Une responsable scolaire a salué un geste qui, selon elle, intervient face à un besoin criant en matériel scolaire. "Ces gestes hautement patriotiques et en preuve de solidarité viennent de répondre à un besoin criant en matériel scolaire. Ils témoignent de l'engagement du Service national à soutenir l'éducation de la jeunesse congolaise ", a-t-elle souligné.
" Ces bons pupitres permettront non seulement l'amélioration des conditions d'apprentissage de nos élèves, mais aussi le renforcement de la motivation de nos enseignants qui œuvrent au quotidien dans un contexte purement déplorable. "

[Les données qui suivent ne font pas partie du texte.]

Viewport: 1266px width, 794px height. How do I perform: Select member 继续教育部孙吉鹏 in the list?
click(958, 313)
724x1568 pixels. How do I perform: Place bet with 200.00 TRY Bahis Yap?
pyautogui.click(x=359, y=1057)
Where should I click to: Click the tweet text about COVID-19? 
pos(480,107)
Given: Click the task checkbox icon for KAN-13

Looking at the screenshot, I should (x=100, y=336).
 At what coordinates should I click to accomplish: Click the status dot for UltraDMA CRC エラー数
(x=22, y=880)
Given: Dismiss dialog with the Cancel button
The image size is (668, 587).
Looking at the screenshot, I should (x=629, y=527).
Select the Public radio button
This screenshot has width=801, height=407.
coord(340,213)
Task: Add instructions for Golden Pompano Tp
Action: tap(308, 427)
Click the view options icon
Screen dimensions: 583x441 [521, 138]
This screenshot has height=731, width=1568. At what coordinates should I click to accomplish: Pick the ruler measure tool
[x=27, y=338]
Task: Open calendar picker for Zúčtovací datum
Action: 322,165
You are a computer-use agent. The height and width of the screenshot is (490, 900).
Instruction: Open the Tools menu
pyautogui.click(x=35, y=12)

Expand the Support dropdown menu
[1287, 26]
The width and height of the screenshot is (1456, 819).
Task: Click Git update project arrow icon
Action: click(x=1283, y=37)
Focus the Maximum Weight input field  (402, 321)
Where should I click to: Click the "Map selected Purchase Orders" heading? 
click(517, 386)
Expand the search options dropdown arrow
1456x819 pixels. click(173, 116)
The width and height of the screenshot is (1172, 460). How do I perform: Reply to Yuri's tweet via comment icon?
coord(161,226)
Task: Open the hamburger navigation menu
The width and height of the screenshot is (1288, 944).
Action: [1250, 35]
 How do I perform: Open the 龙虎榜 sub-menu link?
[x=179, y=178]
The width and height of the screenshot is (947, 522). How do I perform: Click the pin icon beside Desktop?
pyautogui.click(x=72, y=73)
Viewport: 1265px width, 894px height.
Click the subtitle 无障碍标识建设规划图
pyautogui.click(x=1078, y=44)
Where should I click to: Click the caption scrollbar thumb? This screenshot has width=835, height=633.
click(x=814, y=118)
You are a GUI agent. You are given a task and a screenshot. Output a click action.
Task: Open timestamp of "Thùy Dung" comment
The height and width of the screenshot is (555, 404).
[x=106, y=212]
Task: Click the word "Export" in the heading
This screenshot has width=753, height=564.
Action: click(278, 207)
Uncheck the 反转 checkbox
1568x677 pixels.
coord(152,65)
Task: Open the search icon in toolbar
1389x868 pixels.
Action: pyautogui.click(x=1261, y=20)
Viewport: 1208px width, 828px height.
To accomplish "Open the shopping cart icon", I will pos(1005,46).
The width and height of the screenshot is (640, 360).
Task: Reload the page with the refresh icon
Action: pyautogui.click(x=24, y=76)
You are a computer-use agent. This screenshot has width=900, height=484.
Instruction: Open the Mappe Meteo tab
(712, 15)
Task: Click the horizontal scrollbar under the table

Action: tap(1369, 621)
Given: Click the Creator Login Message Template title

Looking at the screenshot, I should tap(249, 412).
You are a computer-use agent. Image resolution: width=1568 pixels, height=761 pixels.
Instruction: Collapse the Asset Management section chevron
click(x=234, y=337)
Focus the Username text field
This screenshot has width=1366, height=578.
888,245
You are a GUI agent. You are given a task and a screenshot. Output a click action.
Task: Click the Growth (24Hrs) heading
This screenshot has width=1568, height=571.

À N'djili, l'image restera forte. Au milieu des enfants, le lieutenant-général Jean-Pierre Kasongo Kabwik a été entouré d'une jeunesse debout, joyeuse et reconnaissante, reprenant en chœur des refrains familiers aux Kinois.
Pendant que les voix montaient, les bancs prenaient place dans les salles de classe. Une scène simple, mais lourde de symbole : ici, la jeunesse ne demandait pas seulement une place pour s'asseoir. Elle recevait les moyens de continuer à apprendre. Car derrière chacun de ces 600 bancs, il y a désormais une place pour un élève, une ligne à écrire, une leçon à apprendre et, peut-être, un destin à construire.